The outage, which affected the Windows Azure platform across the world, has been attributed to a leap year bug. It’s ironic that, 12 years after the damp squib that was the Year 2000 changeover, the Azure platform suffered from a bug that should have been easily preventable.
The Windows Azure outage has, of course, played into the hands of the cloud computing cynics and will give them plenty of fuel for their arguments. However, I won’t be joining them even after an outage like this and we will continue to host our site on the Windows Azure platform.
This outage will certainly knock the credibility of Microsoft as a cloud platform provider but it should not be seen as proof that cloud computing is doomed to fail. On the contrary, I think this outage will only improve the Azure platform in particular and cloud computing generally.
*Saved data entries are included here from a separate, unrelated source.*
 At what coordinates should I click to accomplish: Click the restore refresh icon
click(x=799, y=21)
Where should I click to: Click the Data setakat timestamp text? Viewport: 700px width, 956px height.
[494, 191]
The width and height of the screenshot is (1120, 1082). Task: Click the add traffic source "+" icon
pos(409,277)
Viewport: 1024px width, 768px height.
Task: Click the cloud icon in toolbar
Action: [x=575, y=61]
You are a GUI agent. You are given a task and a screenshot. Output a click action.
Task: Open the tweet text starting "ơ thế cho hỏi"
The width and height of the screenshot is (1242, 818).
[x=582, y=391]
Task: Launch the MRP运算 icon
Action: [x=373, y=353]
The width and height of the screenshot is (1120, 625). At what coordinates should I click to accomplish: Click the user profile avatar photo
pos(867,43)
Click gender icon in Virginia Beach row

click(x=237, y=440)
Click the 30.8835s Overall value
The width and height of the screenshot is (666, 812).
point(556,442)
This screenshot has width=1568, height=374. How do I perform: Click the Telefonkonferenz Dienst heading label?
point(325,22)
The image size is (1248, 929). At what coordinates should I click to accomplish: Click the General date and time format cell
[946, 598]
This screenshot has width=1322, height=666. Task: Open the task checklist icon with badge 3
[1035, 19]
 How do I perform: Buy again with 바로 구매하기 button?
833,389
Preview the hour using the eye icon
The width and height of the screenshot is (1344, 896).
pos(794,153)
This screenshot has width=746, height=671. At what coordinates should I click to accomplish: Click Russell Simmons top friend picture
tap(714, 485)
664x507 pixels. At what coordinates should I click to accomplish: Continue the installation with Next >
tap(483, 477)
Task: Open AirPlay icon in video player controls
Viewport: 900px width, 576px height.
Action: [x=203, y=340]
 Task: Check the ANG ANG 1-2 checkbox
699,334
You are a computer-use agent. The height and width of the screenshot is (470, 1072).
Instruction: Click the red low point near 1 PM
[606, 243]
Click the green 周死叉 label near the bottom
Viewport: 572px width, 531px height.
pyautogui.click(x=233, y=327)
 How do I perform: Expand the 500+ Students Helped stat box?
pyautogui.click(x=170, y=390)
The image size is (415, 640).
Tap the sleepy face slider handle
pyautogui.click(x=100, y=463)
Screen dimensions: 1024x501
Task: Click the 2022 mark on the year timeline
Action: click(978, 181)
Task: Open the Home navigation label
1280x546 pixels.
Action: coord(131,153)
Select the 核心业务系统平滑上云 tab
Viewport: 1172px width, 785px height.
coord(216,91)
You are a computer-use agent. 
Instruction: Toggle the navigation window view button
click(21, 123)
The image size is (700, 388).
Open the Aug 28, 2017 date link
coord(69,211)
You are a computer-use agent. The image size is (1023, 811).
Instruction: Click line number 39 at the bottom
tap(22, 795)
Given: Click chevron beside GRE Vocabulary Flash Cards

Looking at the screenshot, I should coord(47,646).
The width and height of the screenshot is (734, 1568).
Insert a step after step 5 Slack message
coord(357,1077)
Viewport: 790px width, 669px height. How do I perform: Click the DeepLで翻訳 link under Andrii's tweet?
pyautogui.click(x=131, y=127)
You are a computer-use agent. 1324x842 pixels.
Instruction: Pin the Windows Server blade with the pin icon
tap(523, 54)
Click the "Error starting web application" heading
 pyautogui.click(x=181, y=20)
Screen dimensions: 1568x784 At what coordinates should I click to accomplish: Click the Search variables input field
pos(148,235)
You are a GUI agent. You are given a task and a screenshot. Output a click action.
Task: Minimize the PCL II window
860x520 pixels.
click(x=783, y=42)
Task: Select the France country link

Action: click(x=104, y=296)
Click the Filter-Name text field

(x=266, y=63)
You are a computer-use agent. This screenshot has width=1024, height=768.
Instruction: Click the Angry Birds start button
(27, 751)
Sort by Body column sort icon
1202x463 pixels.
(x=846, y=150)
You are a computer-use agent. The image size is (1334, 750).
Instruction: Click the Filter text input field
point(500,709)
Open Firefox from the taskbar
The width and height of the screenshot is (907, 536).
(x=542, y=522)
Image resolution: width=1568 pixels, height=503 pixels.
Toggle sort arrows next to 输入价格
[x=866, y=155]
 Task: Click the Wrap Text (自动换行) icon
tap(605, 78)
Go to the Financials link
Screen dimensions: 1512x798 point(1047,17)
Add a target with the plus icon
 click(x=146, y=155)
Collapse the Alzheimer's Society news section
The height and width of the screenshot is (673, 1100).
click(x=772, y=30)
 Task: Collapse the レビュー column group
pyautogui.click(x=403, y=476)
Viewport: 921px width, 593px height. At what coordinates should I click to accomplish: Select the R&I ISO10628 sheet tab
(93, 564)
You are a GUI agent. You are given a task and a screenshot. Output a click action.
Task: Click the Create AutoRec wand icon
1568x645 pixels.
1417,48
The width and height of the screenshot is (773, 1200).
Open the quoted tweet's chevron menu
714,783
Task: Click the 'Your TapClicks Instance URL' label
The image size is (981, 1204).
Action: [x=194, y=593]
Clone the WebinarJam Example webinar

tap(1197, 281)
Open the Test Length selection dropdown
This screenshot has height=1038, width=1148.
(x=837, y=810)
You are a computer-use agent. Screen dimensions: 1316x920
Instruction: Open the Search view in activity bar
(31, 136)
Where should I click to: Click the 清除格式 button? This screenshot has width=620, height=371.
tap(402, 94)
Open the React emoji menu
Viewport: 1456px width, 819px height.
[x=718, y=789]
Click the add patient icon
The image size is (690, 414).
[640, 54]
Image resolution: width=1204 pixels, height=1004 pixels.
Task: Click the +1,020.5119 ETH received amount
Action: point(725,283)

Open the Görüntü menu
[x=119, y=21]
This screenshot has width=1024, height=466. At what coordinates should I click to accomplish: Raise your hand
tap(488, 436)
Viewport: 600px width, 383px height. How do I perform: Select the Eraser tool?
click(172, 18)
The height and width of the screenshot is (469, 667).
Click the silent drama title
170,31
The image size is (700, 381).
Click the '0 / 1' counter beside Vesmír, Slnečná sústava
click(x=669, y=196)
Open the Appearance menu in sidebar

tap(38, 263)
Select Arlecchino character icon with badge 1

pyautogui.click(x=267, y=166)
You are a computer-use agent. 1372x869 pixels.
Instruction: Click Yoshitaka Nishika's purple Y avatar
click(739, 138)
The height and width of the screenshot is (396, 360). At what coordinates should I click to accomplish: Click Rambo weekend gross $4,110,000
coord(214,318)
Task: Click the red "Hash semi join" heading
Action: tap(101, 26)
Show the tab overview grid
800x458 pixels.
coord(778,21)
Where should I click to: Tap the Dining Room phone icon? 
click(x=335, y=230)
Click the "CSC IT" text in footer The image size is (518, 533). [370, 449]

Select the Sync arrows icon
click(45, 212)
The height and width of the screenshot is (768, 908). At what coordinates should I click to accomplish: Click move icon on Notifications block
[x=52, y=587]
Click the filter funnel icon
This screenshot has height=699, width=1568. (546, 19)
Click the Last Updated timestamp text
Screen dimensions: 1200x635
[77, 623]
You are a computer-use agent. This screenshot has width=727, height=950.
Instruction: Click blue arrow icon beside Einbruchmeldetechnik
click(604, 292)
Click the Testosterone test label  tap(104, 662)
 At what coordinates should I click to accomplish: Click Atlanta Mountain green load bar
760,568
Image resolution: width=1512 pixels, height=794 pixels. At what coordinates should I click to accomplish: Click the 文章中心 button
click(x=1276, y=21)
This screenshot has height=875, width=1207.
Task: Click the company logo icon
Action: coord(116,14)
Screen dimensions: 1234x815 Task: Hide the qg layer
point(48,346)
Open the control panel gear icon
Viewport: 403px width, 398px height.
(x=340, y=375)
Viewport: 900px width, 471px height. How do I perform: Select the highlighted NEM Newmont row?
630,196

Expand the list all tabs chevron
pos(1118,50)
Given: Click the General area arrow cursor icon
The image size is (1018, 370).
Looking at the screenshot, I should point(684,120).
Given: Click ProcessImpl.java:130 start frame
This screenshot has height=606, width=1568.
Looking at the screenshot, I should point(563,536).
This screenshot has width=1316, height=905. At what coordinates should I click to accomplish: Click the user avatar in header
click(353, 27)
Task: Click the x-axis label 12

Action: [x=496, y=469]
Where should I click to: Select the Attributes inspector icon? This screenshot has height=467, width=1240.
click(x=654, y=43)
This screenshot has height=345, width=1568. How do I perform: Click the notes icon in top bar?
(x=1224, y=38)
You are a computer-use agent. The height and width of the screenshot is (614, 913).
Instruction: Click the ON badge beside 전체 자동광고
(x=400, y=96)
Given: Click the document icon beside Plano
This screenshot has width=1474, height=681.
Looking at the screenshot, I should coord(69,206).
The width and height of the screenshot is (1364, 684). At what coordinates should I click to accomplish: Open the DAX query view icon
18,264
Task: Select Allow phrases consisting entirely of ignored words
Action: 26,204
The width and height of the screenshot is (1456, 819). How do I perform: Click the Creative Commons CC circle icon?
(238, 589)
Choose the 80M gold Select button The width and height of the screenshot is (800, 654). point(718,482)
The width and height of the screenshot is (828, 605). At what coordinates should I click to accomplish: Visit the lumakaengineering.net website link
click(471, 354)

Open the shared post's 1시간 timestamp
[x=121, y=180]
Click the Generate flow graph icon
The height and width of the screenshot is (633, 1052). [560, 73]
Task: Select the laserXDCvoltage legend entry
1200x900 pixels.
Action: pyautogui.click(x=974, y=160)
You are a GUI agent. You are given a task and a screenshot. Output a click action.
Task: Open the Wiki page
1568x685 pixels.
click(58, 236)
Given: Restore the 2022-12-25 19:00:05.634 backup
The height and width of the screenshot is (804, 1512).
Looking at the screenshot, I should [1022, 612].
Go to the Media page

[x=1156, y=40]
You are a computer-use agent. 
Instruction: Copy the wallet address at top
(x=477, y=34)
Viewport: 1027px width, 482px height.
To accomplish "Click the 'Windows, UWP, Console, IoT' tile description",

Every serious outage like this leads to improvements and to tighter process that will ensure that it is highly unlikely to happen again – certainly for the same reason. It will also have severely tested the capability of Microsoft to respond to such a critical issue and you can bet that Steve Ballmer will be ensuring that a full and thorough post-mortem will be held and improvements implemented.
I doubt that other cloud computing vendors will be gloating much about this outage. Every platform vendor knows that they are just one line of code away from having the same problem. In fact most of the major competitors to Microsoft (Amazon, Google etc.) have all suffered from their own outages so it can happen to anybody.
I would venture that there is not a single large enterprise that hasn’t had some form of internal service outage. From power cuts to loss of internet connectivity through to crashed servers nobody can guarantee 100% uptime.
As further proof you only need to look at that beacon of the the financial markets, The London Stock Exchange (LSE), which has had a number of outages over the last few years.
Cloud computing cynics who will justify their position on the back of this outage are akin to people who are afraid of flying and justify their position after a plane crash. Yes, it occasionally happens, but each crash greatly improves the safety and reliability for the future. A plane crash doesn’t stop people flying and I don’t think this outage will stop the growth of cloud computing.